[FRAGMENTO SELECCIONADO]:
La costumbre de los peces, donde el grande se come al chico, debe ser regulada por el poder: “Si no existiera el bastón, los hombres se destruirían; como los peces en el mar, los fuertes se comerían a los débiles”. Lo mismo que la propia India milenaria, su doctrina política no es sentimental sino cándida, lúcidamente cínica.
Quien ejerce el poder necesita una instrucción especial dados los riesgos que corre en él a pesar de la plenitud de sus poderes. Como el rey del ajedrez, juego inventado por los hindúes, el gobernante es una figura dependiente de las demás, con relativamente escasa capacidad de respuesta. Dos zonas se mezclan en la doctrina política de hace milenios: la situación del rey (ahora, con matices, del gobernante), solitario en la cúspide del estado, rodeado de un círculo amenazante que actúa hipócritamente, y la situación del animal abandonado en el desierto.
La primera zona, los riesgos del ejercicio del poder, es el objeto práctico de la enseñanza hindú sobre la política, la segunda zona, el paralelo con el mundo animal y la naturaleza, le confiere el fondo ilustrativo, la forma narrativa que se requiere para comprender ese algo, tan tangible y a la vez intangible, que se designa como poder.
Se sabe desde entonces, miles de años atrás, que pertenecer al aparato del poder representa una oportunidad, quien lo logra es su usufructuario, es una parte del cuerpo público que ejerce “el proceso de explotación del despotismo”, otro nombre para el poder, como escribe Zimmer. Sin embargo, esta oportunidad tiene peligros: las intrigas, la difamación, los espías alrededor, el cargo que puede perderse, el temor al superior y el padecimiento de sus caprichos.
El secreto para mantenerse y perdurar en el cargo, según enseña tal sabiduría cínica, es convertirse en imprescindible, es decir, resolver las cosas hasta cierto punto, de otra manera uno se vuelve superfluo, como aquel gato que un león llevó para cuidar su sueño cuando un ratón salía a morderle la melena, a cambio de comer las sobras del gran felino. El gato hizo bien su trabajo, mató al ratón y entonces dejó de serle útil al león quien ya no lo alimentó.

[INSTRUCCIONES DE TRABAJO]:
a – Indica si cada afirmación concuerda con el fragmento sobre el poder en la doctrina política hindú. Responde sí o no y cita literalmente las palabras del fragmento que lo deciden: (i) el ajedrez es un juego inventado por los hindúes; (ii) tras matar al ratón, el gato siguió recibiendo alimento del león; (iii) la doctrina política de la India se caracteriza como sentimental.
b – Transcribe sin alteraciones el pasaje del fragmento sobre el poder que empieza con "La costumbre de" y continúa hasta "cándida, lúcidamente cínica.".

[DATOS PROPORCIONADOS]:
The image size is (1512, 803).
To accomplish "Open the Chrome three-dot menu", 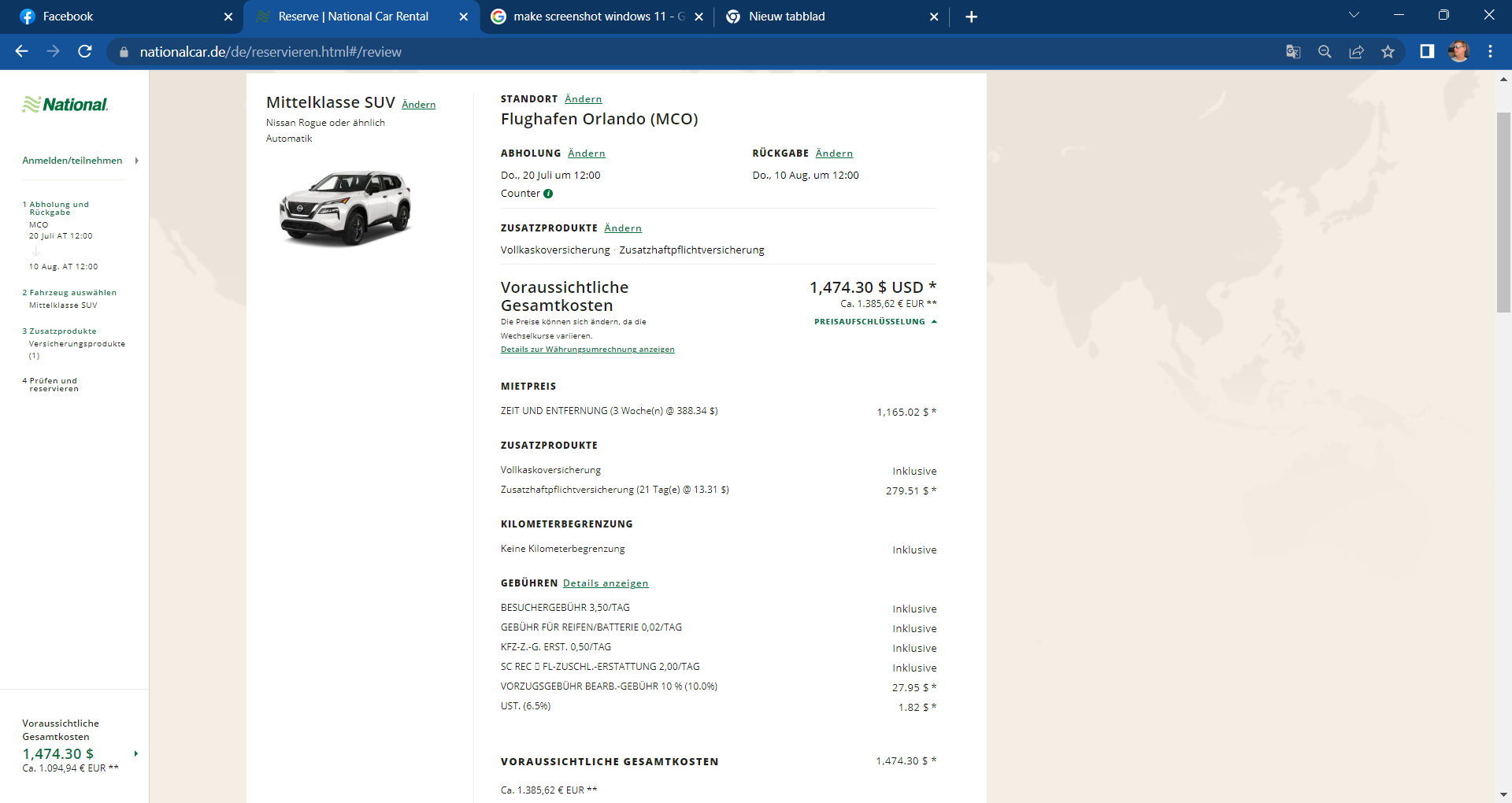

[LISTA DE RESPUESTAS]:
a –
(i) Sí: "Como el rey del ajedrez, juego inventado por los hindúes".
(ii) No: "dejó de serle útil al león quien ya no lo alimentó".
(iii) No: "su doctrina política no es sentimental sino cándida, lúcidamente cínica".

b –
La costumbre de los peces, donde el grande se come al chico, debe ser regulada por el poder: “Si no existiera el bastón, los hombres se destruirían; como los peces en el mar, los fuertes se comerían a los débiles”. Lo mismo que la propia India milenaria, su doctrina política no es sentimental sino cándida, lúcidamente cínica.